8.  How much will it cost to maintain your website once it’s built?

Most people don’t think past when they will get their brand new shiny site.  Usually within a month or so, you’ll look at it again and want to change something.  Or maybe you now have new services and want to add it to your website.  There are two main types of changes you’ll need to keep in mind.

First is the technical side of things.  In addition to the $80-100 per year for your domain name and hosting, you’ll need to keep on top of WordPress updates and ensure you are taking regular backups of your site, especially if you are blogging and adding regular content (which you should be doing if you want to rank anywhere in Google).  You may also want to take into account SEO.  The more SEO expertise you want, the more it will cost.  That’s a whole other blog post for another time.
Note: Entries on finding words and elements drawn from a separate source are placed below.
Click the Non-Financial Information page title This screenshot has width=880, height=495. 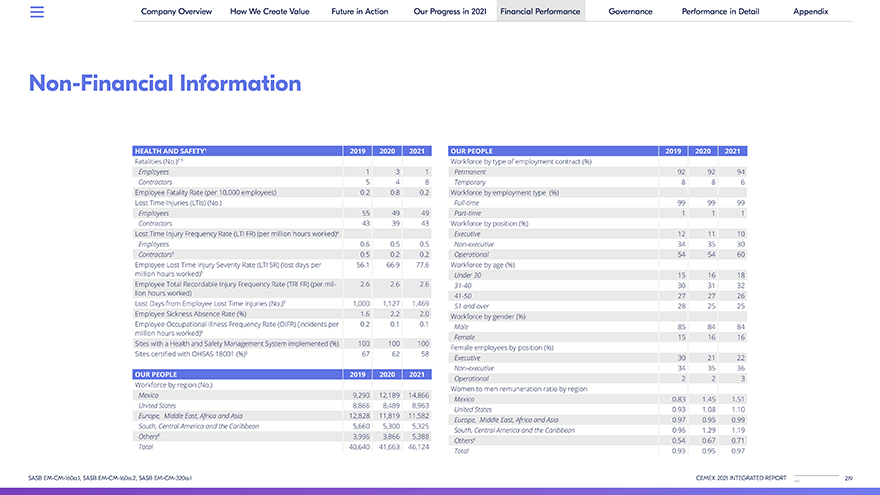click(x=165, y=83)
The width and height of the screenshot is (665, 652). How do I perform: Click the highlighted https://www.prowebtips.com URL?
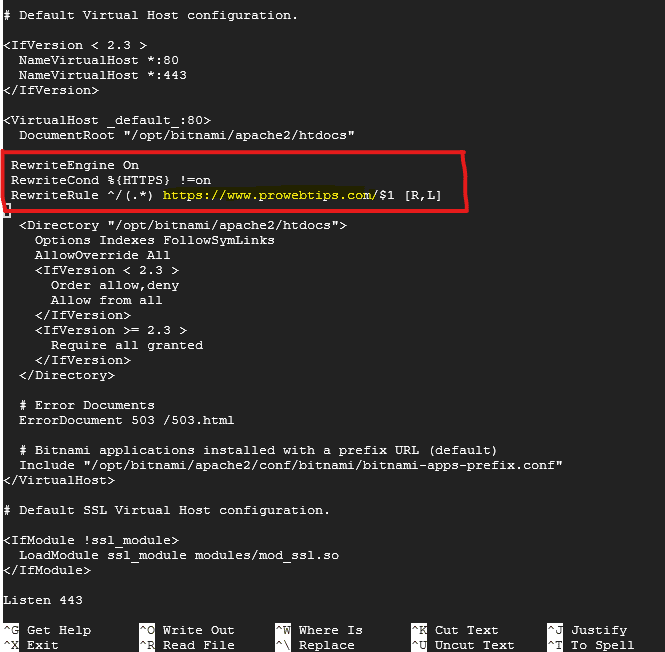(x=269, y=195)
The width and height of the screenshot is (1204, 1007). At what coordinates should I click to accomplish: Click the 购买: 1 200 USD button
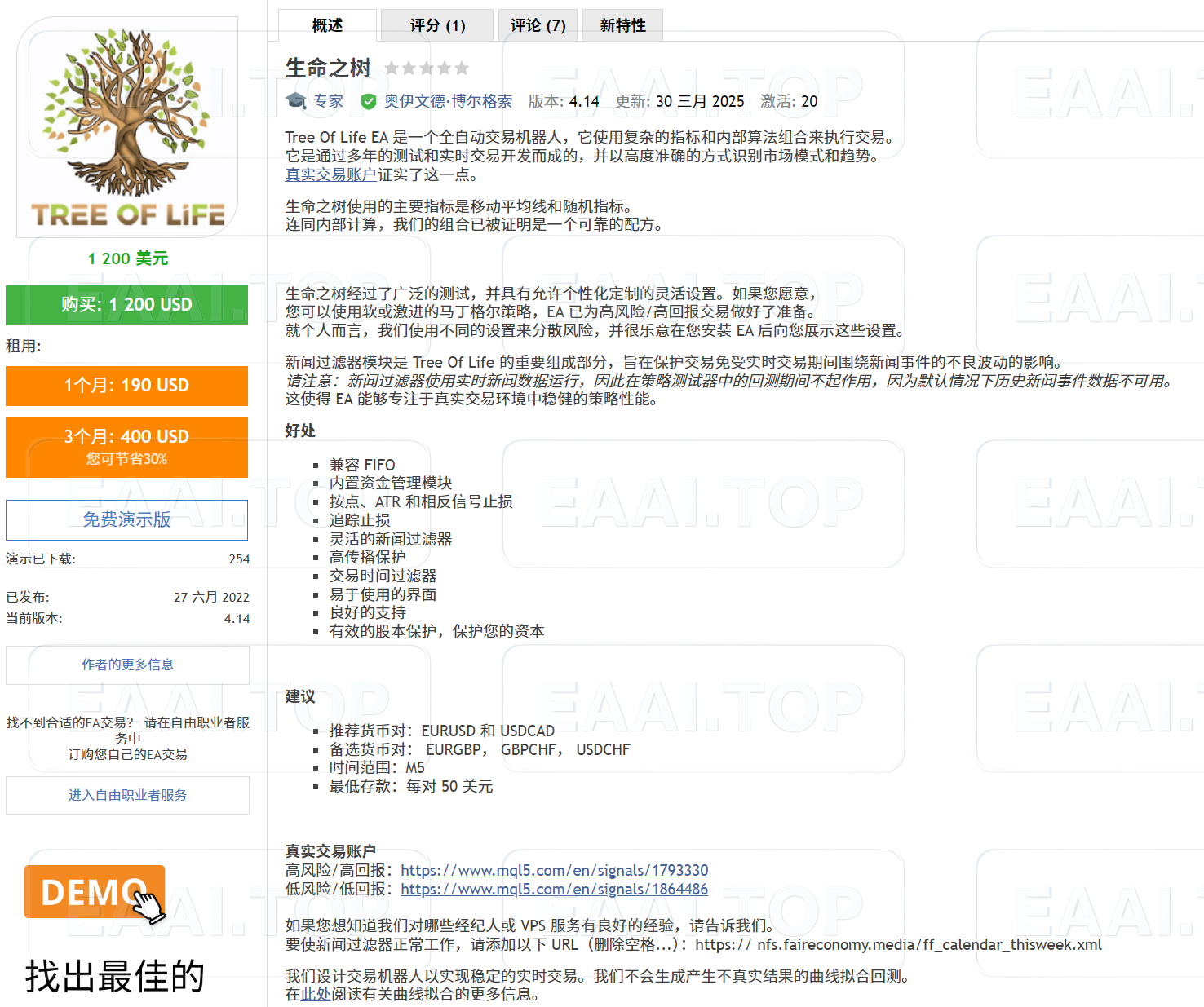[126, 305]
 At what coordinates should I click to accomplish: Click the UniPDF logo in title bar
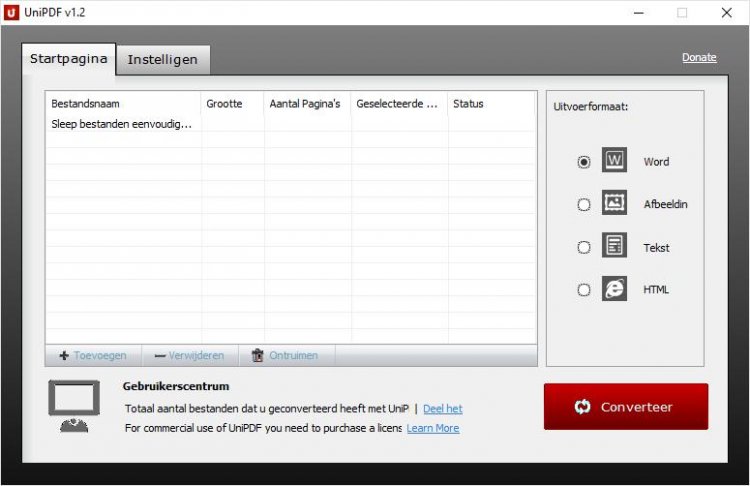coord(13,13)
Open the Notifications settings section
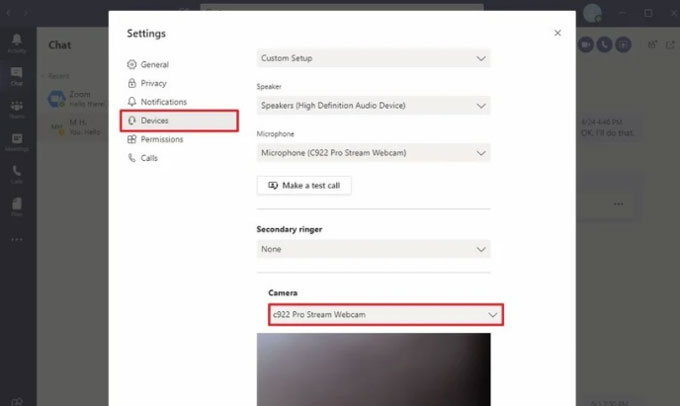680x406 pixels. pyautogui.click(x=163, y=102)
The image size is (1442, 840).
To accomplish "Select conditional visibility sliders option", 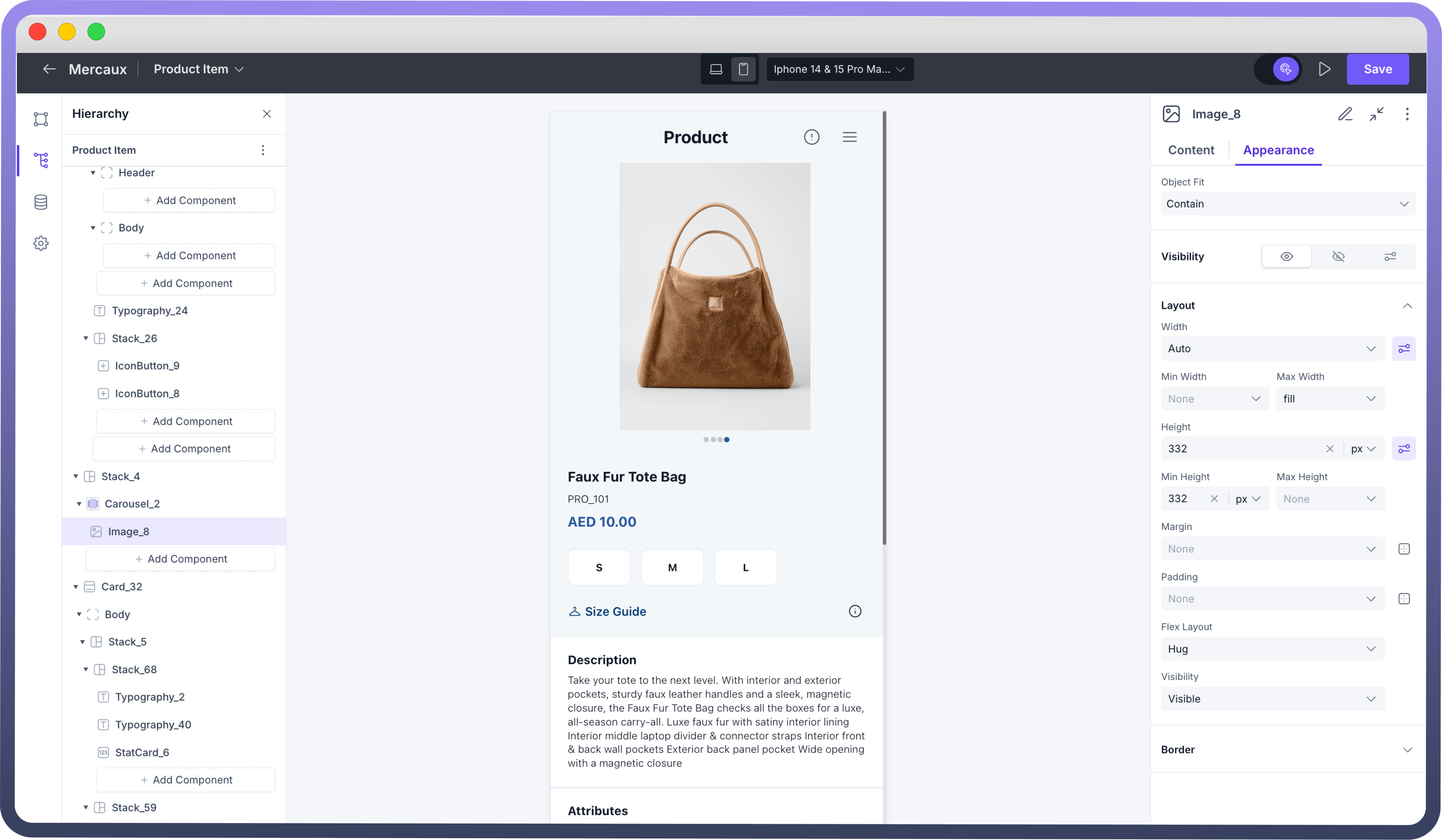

The other cost is updating the content on your website.  If you are planning on blogging, consider whether you want to be able to login and post on your own, or if you want someone else to do it.  If you want to add a new page of content or any other functionality, what will it cost?

You can just keep hiring your developer over and over again to make the changes.  (Beware, if you’re working through a designer, you’re basically paying double.  You pay for the designer’s time to work with you, and then the developer’s time to get it done.)

Or, you can make the changes yourself.  One of the main reasons for getting a site built on WordPress is that it is really user friendly to update yourself once the site is up and running.  With a brief training session, (or if you are technically savvy, watch a training video demo) you can be writing your own content and updating your own site whenever you need to.